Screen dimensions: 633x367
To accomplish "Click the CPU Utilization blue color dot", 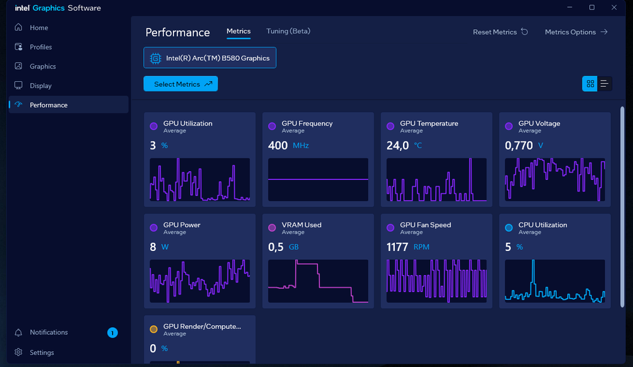I will pos(509,228).
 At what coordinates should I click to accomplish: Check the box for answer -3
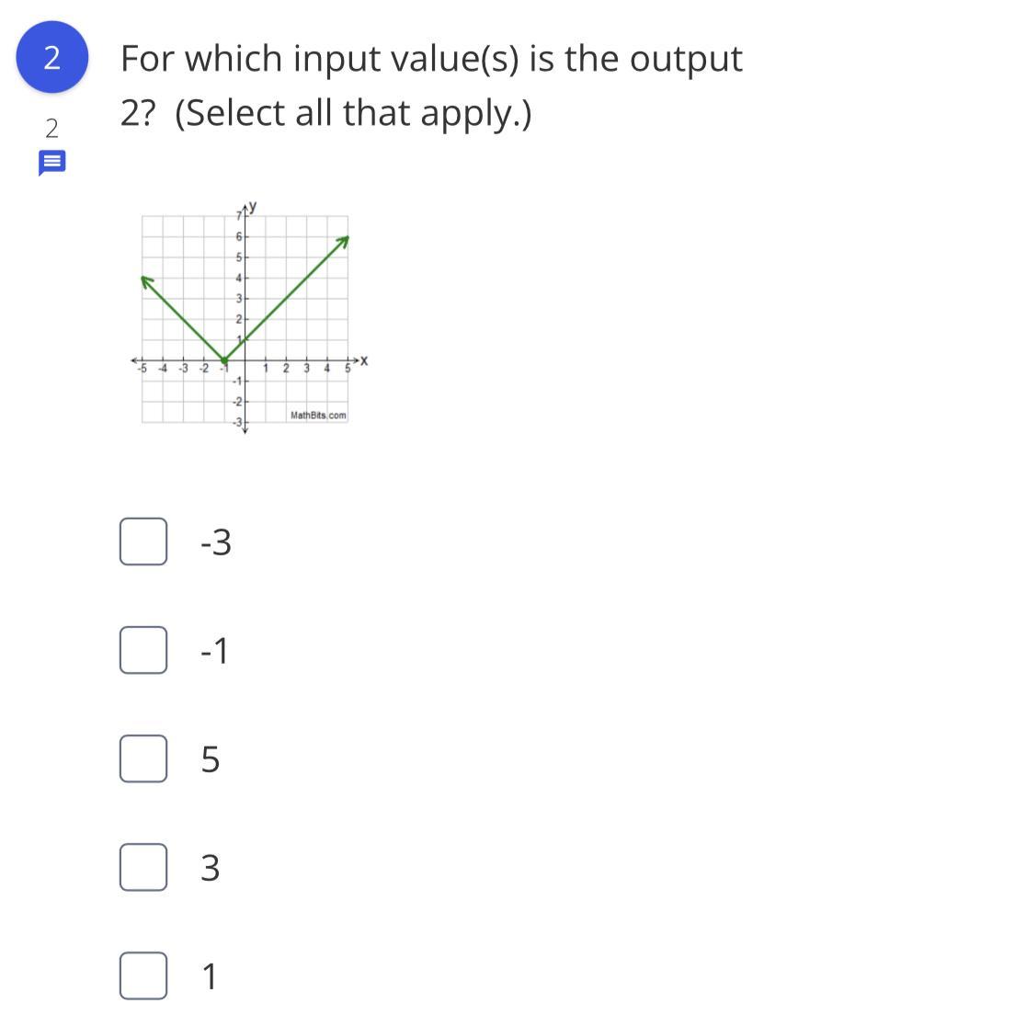tap(143, 542)
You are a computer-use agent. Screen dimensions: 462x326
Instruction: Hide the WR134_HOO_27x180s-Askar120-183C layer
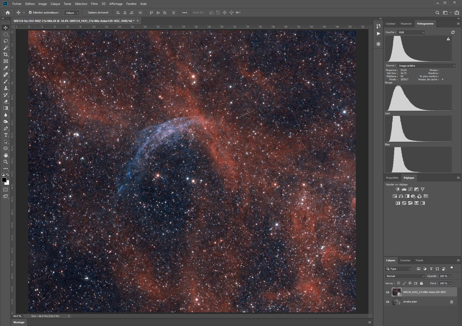point(388,292)
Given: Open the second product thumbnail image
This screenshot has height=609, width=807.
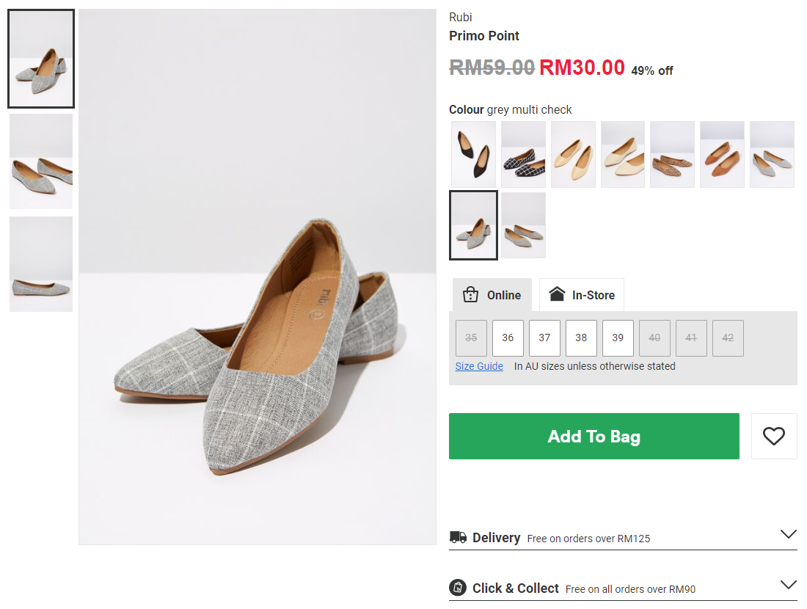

********

* _Goal of the exercise_: Please work out the number of lines in the listing that hold "dimensions". Nothing besides the number is wanted.

* _Your response_: 2